Further study of the adrenoceptors of the saphenous vein of the dog: influence of factors which interfere with the concentrations of agonists at the receptor level.


In the present study the affinities of some sympathomimetic amines for alpha- and beta-adrenoceptors of the dog saphenous vein tissue were determined after all known factors interfering with the concentration of these agonists at the receptor level had been assessed and excluded. It was observed that in control experiments the relative potencies of sympathomimetic agonists for inducing contractions were: adrenaline (1.6) greater than noradrenaline (1.0) greater than phenylephrine (0.38) greater than isoprenaline (0.009).
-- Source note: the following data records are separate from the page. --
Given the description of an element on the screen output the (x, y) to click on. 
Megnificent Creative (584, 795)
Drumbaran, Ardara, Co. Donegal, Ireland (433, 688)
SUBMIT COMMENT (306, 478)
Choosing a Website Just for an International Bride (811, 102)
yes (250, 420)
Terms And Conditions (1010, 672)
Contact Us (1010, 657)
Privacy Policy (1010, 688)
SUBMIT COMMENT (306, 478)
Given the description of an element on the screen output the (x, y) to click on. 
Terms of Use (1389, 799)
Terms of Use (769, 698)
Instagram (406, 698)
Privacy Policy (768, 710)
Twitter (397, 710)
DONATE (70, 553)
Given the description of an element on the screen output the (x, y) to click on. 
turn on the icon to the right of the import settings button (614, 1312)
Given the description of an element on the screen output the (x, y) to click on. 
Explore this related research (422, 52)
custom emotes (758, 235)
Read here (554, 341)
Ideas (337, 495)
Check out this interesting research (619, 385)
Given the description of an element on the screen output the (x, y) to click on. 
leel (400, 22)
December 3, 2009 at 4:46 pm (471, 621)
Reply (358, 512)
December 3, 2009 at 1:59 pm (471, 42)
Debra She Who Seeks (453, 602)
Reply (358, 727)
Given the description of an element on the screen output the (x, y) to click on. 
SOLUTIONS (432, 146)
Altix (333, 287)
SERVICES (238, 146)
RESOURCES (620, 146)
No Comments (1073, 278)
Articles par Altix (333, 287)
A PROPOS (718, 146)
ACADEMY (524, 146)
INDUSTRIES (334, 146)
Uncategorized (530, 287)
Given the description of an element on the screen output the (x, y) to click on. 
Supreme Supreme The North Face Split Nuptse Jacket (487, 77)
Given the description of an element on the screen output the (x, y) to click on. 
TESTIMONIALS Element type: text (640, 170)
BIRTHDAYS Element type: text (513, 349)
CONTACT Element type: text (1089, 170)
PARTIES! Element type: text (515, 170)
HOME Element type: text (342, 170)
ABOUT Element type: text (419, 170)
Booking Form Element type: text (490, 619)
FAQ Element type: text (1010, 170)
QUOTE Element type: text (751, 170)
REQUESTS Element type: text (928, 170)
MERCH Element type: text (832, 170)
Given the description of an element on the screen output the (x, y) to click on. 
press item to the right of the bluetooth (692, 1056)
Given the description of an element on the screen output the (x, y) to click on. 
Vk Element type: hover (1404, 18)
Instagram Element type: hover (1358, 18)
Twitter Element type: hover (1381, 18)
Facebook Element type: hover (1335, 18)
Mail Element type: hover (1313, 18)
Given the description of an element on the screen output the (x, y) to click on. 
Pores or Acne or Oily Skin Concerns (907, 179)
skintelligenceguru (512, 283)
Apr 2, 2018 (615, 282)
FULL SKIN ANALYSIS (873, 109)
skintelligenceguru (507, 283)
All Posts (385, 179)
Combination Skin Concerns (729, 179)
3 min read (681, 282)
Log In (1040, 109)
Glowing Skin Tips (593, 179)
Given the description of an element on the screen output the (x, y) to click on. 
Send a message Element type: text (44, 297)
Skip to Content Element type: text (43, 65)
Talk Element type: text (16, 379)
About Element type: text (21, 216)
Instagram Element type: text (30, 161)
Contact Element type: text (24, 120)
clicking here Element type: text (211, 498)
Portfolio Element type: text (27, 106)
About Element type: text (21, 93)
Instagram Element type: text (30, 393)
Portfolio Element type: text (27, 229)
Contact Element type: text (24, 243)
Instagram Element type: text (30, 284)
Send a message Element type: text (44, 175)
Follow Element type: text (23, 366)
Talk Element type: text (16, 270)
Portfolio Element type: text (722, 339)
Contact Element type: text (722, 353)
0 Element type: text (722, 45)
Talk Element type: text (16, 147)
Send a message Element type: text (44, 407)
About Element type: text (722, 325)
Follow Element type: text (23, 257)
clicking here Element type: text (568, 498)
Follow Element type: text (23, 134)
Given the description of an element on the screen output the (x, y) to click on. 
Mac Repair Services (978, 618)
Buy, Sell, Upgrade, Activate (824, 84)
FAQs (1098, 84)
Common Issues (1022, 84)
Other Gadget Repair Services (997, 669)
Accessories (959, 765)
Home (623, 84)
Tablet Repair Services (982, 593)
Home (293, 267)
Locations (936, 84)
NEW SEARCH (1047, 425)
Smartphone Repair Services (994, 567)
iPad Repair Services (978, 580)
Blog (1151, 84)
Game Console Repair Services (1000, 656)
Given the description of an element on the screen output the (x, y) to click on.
The elimination of neuronal uptake by cocaine, 4 X 10(-6) M, enhanced predominantly the effects of noradrenaline (by a factor of 7.5), whereas block of catechol-O-methyl transferase (COMT) by U-0521, 10(-4) M, only enhanced those of adrenaline (by a factor of 2.6) and block of beta-adrenoceptors by propranolol, 5 X 10(-7) M, enhanced those of isoprenaline (by a factor of 3) and adrenaline (by a factor of 1.8). Block of COMT enhanced the effects of adrenaline approximately as much as did the blockade of neuronal uptake; this seems to indicate that the affinity of adrenaline for extraneuronal and neuronal uptake processes is approximately the same. Regarding the relaxation-inducing capacity of sympathomimetic agents it was observed that isoprenaline, adrenaline and noradrenaline are full agonists, whereas phenylephrine was not able to produce relaxation amounting to more than 5% of the maximum. Denervation did not modify the relaxant effects of isoprenaline. After elimination of all known factors interfering with the concentration of the sympathomimetic agonists in the biophase, the ratios between the ED50's of each amine for alpha- and beta-adrenoceptors were: adrenaline = 34, noradrenaline = 109 and isoprenaline = 0.0041.